Okay he can meet tonight - I think him coming to mine would be best rather than going out but the children will be here upstairs, but I don't want to meet in a pub, too public for this type of conversation. Nothing reassuring from him just asking where do I want to meet, no kisses, nothing else. Oh fuck I know this is just going to end up with us splitting up. I really can't bear the thought of never seeing him again, I just can't.

What shall I say, just dead factual about where to meet or that I hope we can work things out?

MirandaWest · 24/03/2013 13:00

I think I'd be factual about it - if you mention something about hoping you can work things out and he then doesn't mention it, you're going to feel worse.

KinNora · 24/03/2013 13:00

Just be factual, OWW because if you say something else and he doesn't respond in kind, you'll feel even worse.

lubeybooby · 24/03/2013 13:01

You can bear it oww, I promise you, because he isn't who you thought he was.

You can't bear the thought of splitting with the person he gave the impression he was. But that isn't him is it?

This man is not lovely. Far from it. He can act like that for a day sometimes but it seems to exhaust him and he goes back to shittest bf ever.

OP posts:
lubeybooby · 24/03/2013 13:03

and yes definitely factual

I really hope you get angry about this before you see him rather than emotional. Please, please stop accepting this treatment.

You have given so much, so consistently and got zilch back.

OP posts:
EternalRose · 24/03/2013 13:04

Steps out of lurking...

Oww, I think for me that stands out the most about LM is that when you say you are not happy with something, he doesn't seem to make any suggestions about how that can be changed/improved.

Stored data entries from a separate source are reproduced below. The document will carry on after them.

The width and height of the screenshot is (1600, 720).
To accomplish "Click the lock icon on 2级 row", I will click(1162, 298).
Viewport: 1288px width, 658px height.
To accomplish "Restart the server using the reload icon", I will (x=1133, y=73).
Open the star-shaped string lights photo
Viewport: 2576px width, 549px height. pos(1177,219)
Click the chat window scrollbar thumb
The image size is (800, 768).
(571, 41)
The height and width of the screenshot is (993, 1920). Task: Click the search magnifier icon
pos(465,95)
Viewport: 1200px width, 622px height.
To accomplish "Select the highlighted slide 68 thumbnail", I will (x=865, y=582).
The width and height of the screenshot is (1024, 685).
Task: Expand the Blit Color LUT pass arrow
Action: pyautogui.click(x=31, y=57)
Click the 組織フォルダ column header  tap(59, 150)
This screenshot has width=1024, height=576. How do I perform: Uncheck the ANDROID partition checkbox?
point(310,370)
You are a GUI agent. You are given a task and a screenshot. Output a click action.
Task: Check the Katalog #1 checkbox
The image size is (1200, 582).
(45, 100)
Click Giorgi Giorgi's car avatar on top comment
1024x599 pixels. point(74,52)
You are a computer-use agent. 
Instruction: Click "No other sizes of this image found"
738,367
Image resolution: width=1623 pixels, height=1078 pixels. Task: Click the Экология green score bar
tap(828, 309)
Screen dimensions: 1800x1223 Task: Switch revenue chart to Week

His stock response or behaviour seems to be, 'Right, looks like you want to finish it then?' which tells me his whole attitude is 'take me as I am, if you don't like it then you know what to do'. I am VERY familiar with this type of behaviour...Initially the good times outweigh the bad times, but soon they dont because you will NEVER ever feel like things get resolved, you will always go round and round in circles. He knows what he is doing, he wants you to run after him.

Meet him where you feel comfortable...but the way he treats you makes me feel so uncomfortable and because you are such a lovely lady I know you deserve more.

[goes back into lurk mode]

Scrazy · 24/03/2013 13:05

OWW, I'm more in the let him go camp if that is what he is suggesting. I hope it isn't and he steps up but if not you cannot keep feeling the way you have been right from the beginning as far as I can see. You have too much emotionally invested in someone who doesn't seem to want the kind of relationship that you want and deserve. Quite rightly so as you have be seeing each other a while and proper relationships have to move on to grow.

I kept saying that you and LM sound similar to me and my recent ex. Except he always kept in touch daily and I never had to chase. He was making me miserable as soon as I left his house because he didn't want a proper relationship with me so I got out. It was hard and I did post now and again about how much I missed him etc and got some excellent advice and support.

I might have a date next weekend. We have progressed onto the dreaded FB now and he wants to ring me. I've haven't met him yet and don't want an awkward phone conversation so have said no, will chat when we meet. Am I being unreasonable to think that if this has put him off I've had a lucky escape and a nice guy wouldn't be put off. I'm not sure it has put him off yet.